Only the lines from the beginning of the data below through the line containing "[Toggle sidebar] (196, 40)" belong in the response, each copied exactly.

###

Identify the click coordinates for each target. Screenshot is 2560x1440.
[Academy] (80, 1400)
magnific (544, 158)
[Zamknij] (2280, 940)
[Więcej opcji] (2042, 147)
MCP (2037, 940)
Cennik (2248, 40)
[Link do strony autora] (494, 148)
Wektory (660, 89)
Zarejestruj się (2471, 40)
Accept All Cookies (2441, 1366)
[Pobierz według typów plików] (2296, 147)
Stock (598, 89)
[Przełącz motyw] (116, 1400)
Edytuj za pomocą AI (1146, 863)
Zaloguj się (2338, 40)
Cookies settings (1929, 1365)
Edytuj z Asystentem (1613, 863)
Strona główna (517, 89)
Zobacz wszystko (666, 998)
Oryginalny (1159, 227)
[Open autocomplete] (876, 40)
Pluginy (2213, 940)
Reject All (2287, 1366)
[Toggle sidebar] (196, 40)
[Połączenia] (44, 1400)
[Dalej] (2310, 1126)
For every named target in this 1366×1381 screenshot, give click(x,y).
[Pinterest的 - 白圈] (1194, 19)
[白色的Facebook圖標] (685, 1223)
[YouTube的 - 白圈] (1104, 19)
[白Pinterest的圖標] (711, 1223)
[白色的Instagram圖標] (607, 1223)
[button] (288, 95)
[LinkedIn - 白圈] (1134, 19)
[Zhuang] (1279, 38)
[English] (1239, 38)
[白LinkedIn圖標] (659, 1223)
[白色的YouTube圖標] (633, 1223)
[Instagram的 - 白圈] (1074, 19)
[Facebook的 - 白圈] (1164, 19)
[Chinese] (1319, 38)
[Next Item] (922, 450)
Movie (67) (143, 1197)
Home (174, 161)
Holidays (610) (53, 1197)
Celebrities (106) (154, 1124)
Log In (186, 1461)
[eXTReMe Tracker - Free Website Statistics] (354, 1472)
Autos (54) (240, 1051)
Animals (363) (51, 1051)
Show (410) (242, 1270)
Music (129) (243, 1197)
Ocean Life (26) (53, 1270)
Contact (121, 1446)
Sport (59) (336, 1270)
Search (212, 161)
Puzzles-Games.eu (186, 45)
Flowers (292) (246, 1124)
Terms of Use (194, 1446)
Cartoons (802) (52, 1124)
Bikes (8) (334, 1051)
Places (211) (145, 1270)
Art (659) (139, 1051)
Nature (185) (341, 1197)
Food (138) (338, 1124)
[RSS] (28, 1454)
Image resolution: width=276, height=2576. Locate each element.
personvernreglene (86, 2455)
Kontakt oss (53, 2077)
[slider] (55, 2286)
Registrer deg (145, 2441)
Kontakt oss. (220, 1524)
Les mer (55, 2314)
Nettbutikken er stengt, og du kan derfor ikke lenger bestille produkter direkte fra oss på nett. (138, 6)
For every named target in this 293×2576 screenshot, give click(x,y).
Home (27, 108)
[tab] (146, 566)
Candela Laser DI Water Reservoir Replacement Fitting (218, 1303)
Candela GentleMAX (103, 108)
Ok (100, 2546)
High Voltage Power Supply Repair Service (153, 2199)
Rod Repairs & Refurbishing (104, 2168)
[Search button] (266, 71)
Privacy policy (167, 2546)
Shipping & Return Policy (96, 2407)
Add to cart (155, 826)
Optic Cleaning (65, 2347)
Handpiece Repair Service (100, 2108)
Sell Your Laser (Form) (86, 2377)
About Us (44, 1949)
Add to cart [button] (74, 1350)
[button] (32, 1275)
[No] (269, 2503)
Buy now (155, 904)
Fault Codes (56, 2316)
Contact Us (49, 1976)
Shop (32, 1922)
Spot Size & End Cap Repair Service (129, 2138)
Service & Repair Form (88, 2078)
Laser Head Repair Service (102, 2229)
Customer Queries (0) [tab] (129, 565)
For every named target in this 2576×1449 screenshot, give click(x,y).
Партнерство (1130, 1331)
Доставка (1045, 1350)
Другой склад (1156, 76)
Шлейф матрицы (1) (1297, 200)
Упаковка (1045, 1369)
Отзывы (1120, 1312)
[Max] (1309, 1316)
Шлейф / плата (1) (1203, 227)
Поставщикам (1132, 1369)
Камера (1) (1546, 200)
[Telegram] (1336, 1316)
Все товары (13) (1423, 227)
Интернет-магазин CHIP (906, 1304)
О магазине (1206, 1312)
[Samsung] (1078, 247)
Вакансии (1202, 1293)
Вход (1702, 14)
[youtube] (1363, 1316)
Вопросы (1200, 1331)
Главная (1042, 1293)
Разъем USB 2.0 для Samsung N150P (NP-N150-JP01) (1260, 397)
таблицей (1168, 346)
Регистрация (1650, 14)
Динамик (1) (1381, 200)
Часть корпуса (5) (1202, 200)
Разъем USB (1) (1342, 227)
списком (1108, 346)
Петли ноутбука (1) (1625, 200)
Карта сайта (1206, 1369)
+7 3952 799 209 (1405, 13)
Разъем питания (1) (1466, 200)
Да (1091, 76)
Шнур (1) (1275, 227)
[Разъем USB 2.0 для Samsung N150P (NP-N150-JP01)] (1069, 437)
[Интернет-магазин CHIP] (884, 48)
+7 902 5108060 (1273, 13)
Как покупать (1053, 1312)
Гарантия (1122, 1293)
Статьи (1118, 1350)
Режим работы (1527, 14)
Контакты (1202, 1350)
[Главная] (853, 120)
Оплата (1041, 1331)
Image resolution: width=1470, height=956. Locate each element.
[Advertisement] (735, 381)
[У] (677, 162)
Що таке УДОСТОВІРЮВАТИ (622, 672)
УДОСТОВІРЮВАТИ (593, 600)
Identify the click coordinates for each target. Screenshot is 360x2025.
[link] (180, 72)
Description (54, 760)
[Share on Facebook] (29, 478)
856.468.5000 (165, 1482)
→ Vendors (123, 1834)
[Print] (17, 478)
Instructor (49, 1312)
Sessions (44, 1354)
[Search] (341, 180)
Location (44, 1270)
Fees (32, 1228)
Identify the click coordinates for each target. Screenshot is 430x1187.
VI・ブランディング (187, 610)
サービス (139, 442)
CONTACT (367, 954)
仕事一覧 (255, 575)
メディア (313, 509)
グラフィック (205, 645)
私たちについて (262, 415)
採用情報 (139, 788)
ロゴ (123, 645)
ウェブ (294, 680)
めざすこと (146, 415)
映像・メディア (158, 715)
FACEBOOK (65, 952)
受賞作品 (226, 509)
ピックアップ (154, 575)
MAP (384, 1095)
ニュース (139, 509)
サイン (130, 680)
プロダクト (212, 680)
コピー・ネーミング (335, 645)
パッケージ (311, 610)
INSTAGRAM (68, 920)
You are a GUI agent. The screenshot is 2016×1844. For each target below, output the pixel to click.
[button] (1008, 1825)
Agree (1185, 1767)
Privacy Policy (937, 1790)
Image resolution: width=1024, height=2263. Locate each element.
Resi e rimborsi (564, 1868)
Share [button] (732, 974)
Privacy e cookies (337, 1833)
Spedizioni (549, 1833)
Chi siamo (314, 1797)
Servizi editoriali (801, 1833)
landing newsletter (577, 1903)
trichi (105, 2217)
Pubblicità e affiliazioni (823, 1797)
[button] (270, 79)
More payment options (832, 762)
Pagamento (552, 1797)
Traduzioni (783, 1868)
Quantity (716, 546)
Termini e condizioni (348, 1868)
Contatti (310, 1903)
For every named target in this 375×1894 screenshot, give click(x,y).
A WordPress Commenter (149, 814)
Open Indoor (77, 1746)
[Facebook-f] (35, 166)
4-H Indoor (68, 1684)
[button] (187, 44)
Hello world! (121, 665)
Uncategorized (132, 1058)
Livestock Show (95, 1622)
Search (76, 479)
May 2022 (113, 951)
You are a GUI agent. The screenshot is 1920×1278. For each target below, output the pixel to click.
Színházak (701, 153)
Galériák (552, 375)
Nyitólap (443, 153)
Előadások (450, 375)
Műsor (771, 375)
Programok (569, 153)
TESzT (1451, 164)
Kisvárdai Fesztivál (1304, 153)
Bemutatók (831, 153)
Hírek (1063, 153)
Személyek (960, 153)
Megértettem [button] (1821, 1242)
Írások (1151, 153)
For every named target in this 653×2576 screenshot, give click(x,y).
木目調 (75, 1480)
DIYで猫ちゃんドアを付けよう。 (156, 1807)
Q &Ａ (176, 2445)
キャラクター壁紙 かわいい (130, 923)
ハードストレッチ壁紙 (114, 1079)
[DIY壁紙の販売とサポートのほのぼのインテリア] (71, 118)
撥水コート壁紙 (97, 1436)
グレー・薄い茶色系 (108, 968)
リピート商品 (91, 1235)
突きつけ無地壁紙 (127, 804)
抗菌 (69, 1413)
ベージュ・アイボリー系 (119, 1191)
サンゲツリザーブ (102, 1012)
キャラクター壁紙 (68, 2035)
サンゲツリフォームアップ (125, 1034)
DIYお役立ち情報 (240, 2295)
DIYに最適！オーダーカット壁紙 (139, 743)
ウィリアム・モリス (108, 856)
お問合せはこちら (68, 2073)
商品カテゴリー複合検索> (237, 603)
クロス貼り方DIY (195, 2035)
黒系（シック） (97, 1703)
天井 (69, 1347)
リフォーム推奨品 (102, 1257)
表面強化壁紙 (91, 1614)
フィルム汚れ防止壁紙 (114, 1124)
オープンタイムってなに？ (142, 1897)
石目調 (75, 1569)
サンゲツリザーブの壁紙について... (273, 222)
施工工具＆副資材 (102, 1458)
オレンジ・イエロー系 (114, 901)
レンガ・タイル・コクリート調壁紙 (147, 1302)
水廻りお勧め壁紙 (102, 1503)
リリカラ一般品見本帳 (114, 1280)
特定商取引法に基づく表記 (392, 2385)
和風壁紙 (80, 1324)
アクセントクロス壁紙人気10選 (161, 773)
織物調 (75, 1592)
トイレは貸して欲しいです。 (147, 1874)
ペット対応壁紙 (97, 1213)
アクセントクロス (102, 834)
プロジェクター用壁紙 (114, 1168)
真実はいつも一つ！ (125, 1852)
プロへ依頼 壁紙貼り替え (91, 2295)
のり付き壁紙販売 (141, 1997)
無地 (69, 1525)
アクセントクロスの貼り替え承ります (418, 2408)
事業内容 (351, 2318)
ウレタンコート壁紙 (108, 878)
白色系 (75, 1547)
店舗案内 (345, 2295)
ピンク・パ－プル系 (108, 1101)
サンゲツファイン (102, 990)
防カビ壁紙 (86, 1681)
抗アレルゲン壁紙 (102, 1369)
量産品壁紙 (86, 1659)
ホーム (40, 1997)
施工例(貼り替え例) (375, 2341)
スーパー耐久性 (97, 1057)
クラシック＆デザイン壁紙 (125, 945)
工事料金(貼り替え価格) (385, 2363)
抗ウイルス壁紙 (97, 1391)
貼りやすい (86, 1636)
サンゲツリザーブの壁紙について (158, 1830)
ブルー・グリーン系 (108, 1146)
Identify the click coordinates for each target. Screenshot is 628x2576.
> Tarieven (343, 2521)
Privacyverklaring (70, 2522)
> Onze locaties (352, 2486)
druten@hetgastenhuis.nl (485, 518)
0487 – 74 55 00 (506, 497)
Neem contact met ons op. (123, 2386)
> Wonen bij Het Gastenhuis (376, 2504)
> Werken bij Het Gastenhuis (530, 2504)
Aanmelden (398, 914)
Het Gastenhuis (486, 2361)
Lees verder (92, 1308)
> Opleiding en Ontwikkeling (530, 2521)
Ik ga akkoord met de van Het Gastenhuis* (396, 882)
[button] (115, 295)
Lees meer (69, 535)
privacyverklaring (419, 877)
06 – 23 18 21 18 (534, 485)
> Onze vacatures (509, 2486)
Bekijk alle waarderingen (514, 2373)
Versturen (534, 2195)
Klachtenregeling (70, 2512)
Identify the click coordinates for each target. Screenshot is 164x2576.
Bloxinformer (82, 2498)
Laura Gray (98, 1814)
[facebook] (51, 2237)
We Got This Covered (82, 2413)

###

Result |
Identify the click coordinates for each target. Screenshot is 2560x1440.
[Academy] (80, 1400)
magnific (544, 158)
[Zamknij] (2280, 940)
[Więcej opcji] (2042, 147)
MCP (2037, 940)
Cennik (2248, 40)
[Link do strony autora] (494, 148)
Wektory (660, 89)
Zarejestruj się (2471, 40)
Accept All Cookies (2441, 1366)
[Pobierz według typów plików] (2296, 147)
Stock (598, 89)
[Przełącz motyw] (116, 1400)
Edytuj za pomocą AI (1146, 863)
Zaloguj się (2338, 40)
Cookies settings (1929, 1365)
Edytuj z Asystentem (1613, 863)
Strona główna (517, 89)
Zobacz wszystko (666, 998)
Oryginalny (1159, 227)
[Open autocomplete] (876, 40)
Pluginy (2213, 940)
Reject All (2287, 1366)
[Toggle sidebar] (196, 40)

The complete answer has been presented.